Sobald Sie sich ausreichend mit dem Thema befasst haben, das Sie untersuchen möchten, entwickeln Sie Ihre Fragen und Aussagen (sogenannte Items) für den Fragebogen. Hier wird zwischen offenen und geschlossenen Fragen unterschieden. Geschlossene Fragen geben feste Antwortmöglichkeiten vor und der/die Befragte kreuzt seine Antwort an. Bei offenen Fragen antworten die Befragten frei in eigenen Worten. Ob offene oder geschlossene Fragen oder ob gemischte Varianten sinnvoll sind, hängt vom Untersuchungsziel ab. Beide Fragetypen haben Vor- und Nachteile und erfüllen unterschiedliche Zwecke. Wir haben uns für eine Mischvariante entschieden, d.h. einen Fragebogen aus offenen und geschlossenen Fragen erstellt. Die geschlossenen Fragen lassen sich einfacher beantworten und man erreicht mehr Menschen. Die vielen Antworten lassen sich mit statistischen Programmen gut auswerten. Die offenen Fragen erlauben den Befragten, zusätzliche Aspekte anzusprechen. Allerdings muss man diese Antworten einzeln durchgehen und interpretieren.
In Bezug auf geschlossene Fragen empfiehlt es sich, bei der Formulierung der Fragen von der Auswertung her zu denken: Welche Antwortmöglichkeiten gebe ich der Frage und welche Auswertungsmethode erlaubt diese Antwort? Beispielsweise unterscheiden sich die Auswertungsmöglichkeiten darin, ob eine Antwort aus einer einfachen Ja/Nein-Option oder aus einer mehrstufigen Zustimmungsskala besteht. Solche Abwägungen sind relevant, damit Sie am Ende auch genau das herausfinden, was Sie wissen möchten. Achten Sie bei den Formulierungen darauf, dass sie neutral und sachlich formuliert sind, ohne Wertung. Wenn Sie beispielsweise nach der Zufriedenheit fragen wollen, eignet sich eine neutrale Frage wie „Wie zufrieden sind Sie mit Ihrem heutigen Aufenthalt im Wald?“ oder einfach „Sind Sie zufrieden mit Ihrem heutigen Aufenthalt im Wald?“, falls Sie sich nicht für die Grautöne zwischen Zufriedenheit und Unzufriedenheit interessieren. Bei einer Frage wie „Bewerten Sie Ihren Aufenthalt im Wald diesmal als zufriedenstellend?“ hört man hingegen einen Unterton heraus. Bei den Antwort-Punkteskalen ist eine logische Reihenfolge beizubehalten, etwa eine mehrstufige Skala von „absolut unzufrieden“ bis „absolut zufrieden“.

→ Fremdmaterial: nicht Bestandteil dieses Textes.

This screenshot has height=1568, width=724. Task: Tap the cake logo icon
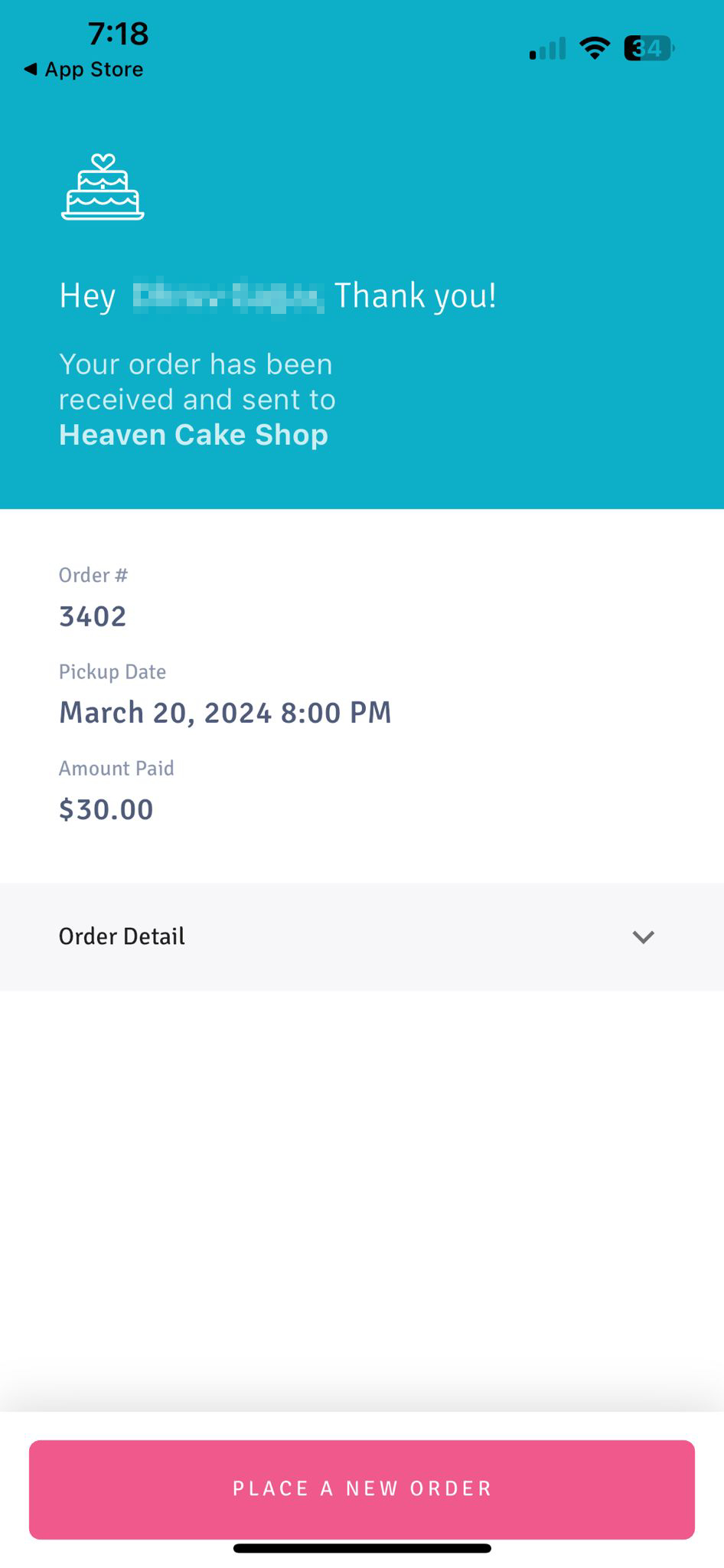tap(103, 187)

Grundsätzlich gilt, je präziser und kürzer die Fragen und Items, desto besser. Denn lange und komplizierte Fragebögen führen zur Ermüdung oder zu einem frühzeitigen Abbruch der Befragten. Damit gehen Datenverluste einher, die sich vermeiden lassen, wenn Sie sich für die Konzipierung des Fragebogens ausreichend Zeit nehmen. Wenn Sie den Fragebogen erstellt haben, lassen Sie ihn von anderen Personen testen, die nicht an der Erstellung beteiligt waren. Es müssen nicht viele sein. Ein solcher Pre-Test ist wie eine Generalprobe und stellt sicher, dass alle Fragen verständlich formuliert sind.

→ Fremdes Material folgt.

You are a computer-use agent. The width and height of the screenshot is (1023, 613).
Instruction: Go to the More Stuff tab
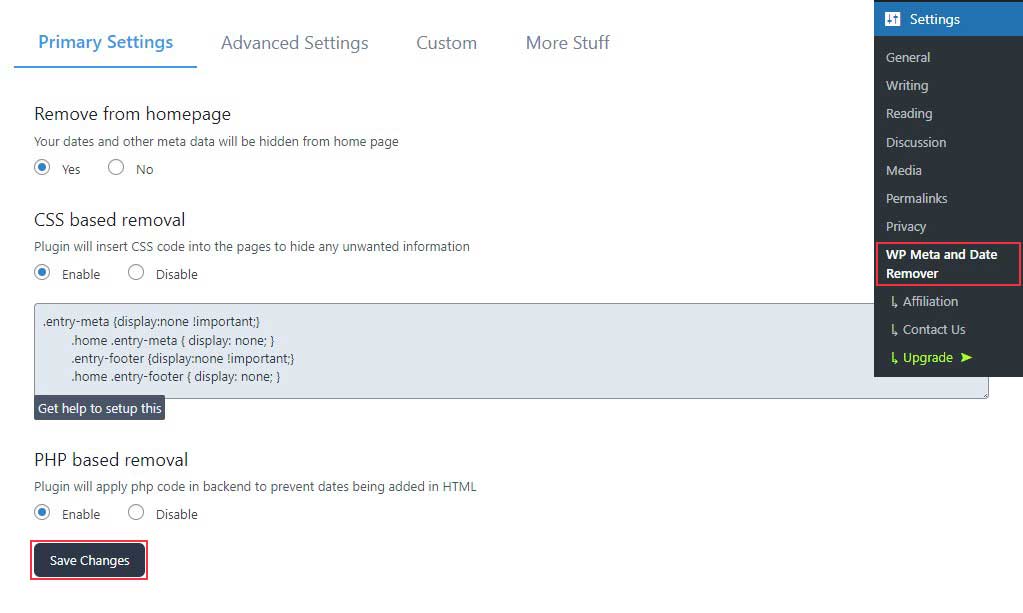click(x=567, y=43)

Bevor es mit dem fertigen Fragebogen „ins Feld“ geht, wie es im Fachjargon der Sozialwissenschaften heißt, sind noch grundsätzliche Fragen zum Vorgehen zu klären: Wie groß soll die Stichprobe sein? Als allgemeine Richtlinie gilt, dass eine Stichprobengröße von mindestens 30 die Grundlage für statistische Annahmen bietet. Generell gilt, je größer die Stichprobe, desto stärker die Repräsentativität – desto sicherer können Sie sich also sein, dass die Antworten der Befragten charakteristisch sind für die Meinung der gesamten Zielgruppe.